2022年のGDP成長率は2.4%、プラス成長を維持

(チェコ)

プラハ発

2023年03月06日

チェコ統計局の3月3日の発表外部サイトへ、新しいウィンドウで開きますによると、2022年第4四半期(10~12月)の実質GDP成長率(季節調整済み)は前期比マイナス0.4%で、第3四半期(7~9月)のマイナス0.3%に続いてマイナス成長を記録し、テクニカルリセッション(注)入りが確認された。2022年通年の成長率は2.4%で、2021年の3.5%から減速したものの、プラス成長を維持した。

第4四半期のGDP成長率を需要項目別にみると、民間最終消費支出が前期比2.8%減で、寄与度(マイナス2.9ポイント)のマイナス幅でも最大となった。総資本形成も1.3%減少し、前期の0.5%減から0.8ポイント低下した(添付資料表1参照)。

産業部門別にみると、製造業は前期比1.6%増で、前四半期同様にプラスを維持した。情報・通信部門は1.4%減で、最大の減少幅となった(添付資料表2参照)。

2022年通年のGDPを需要項目別にみると、最大の上昇要因となったのは総資本形成で、寄与度は1.4ポイントだった。外需も好調な伸びを示し、寄与度は0.6ポイントだった。一方、民間最終消費支出は前年比0.9%減となり、GDP成長率を0.7ポイント押し下げた。

産業別にみると、農林水産業(前年比2.4%減)以外は全てプラス成長で、製造業は2.9%増と堅調な伸びを示した。前年はマイナスを記録した建設、不動産部門の成長率はそれぞれ1.9%、2.9%のプラスに転じた。

• _課題一覧_:
a: チェコのGDPに関する記事から、「2022年のGDP成長率は2.4%、プラス成長を維持」を含む語句で始まり「なった(添付資料表2参照)。」で終わる部分を一字も変えずに返してください。
b: チェコのGDPに関する記事を、最後の文の後から書き進めてください。

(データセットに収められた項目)

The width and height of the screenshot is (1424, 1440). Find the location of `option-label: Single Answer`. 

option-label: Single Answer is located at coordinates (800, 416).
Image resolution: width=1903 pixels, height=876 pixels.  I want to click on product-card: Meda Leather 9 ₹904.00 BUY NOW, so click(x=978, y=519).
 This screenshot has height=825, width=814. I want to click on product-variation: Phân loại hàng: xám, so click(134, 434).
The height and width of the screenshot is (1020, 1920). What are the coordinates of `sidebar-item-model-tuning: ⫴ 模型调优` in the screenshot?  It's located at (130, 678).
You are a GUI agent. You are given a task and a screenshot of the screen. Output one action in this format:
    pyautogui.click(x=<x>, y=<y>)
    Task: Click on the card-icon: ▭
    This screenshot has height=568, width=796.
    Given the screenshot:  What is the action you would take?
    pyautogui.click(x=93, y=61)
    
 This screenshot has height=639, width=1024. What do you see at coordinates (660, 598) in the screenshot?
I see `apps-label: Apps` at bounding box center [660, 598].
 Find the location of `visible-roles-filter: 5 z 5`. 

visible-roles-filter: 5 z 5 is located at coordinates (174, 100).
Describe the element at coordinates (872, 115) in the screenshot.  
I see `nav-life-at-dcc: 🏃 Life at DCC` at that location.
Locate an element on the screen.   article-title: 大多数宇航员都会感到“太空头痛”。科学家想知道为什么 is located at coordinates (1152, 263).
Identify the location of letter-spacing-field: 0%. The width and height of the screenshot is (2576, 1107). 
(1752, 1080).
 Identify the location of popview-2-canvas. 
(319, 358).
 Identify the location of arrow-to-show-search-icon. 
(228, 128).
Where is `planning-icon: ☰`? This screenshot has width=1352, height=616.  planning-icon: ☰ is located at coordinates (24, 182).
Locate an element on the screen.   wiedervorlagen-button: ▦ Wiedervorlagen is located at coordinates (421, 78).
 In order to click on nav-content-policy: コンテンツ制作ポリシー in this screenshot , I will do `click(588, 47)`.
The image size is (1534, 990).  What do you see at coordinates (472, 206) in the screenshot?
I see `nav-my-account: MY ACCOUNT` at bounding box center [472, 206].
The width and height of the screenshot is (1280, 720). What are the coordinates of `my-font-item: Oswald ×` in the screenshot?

• _解答_:
a:
2022年のGDP成長率は2.4%、プラス成長を維持

(チェコ)

プラハ発

2023年03月06日

チェコ統計局の3月3日の発表外部サイトへ、新しいウィンドウで開きますによると、2022年第4四半期(10~12月)の実質GDP成長率(季節調整済み)は前期比マイナス0.4%で、第3四半期(7~9月)のマイナス0.3%に続いてマイナス成長を記録し、テクニカルリセッション(注)入りが確認された。2022年通年の成長率は2.4%で、2021年の3.5%から減速したものの、プラス成長を維持した。

第4四半期のGDP成長率を需要項目別にみると、民間最終消費支出が前期比2.8%減で、寄与度(マイナス2.9ポイント)のマイナス幅でも最大となった。総資本形成も1.3%減少し、前期の0.5%減から0.8ポイント低下した(添付資料表1参照)。

産業部門別にみると、製造業は前期比1.6%増で、前四半期同様にプラスを維持した。情報・通信部門は1.4%減で、最大の減少幅となった(添付資料表2参照)。

b:
産業連盟は同日に発表したコメントで、部門別では製造業が2022年の経済成長に最大の貢献をしたと述べた。同連盟のボフスラフ・チージェック経済政策部長は同年の実質GDP成長率に関して、比較対象の2021年の数値が新型コロナウイルスの影響で低水準にあったことや、新型コロナウイルス禍の障壁によって消費者の需要や企業投資が延期されて、2022年にずれ込んだことがプラス影響となったとしながらも、「高インフレ率、エネルギー価格、その他の不安定要素などの障害の積み重ねが徐々に経済活動の重荷となり、2022年後半には経済が鈍化し始めた」と述べている。今後の経済見通しについて、同連盟は、秋季予測より改善されているが、依然として経済はネガティブな動きに非常に敏感な状態にとどまっており、これは企業の投資、受注における慎重な姿勢に表れていると強調した。

チェコ国立銀行(中央銀行)は2月2日に公表した最新経済見通しで、2022年GDP成長率について、11月3日発表の2.2%から2.5%に、2023年に関してはマイナス0.7%からマイナス0.3%にそれぞれ上方修正している。

(注)2四半期連続での前期比マイナス成長。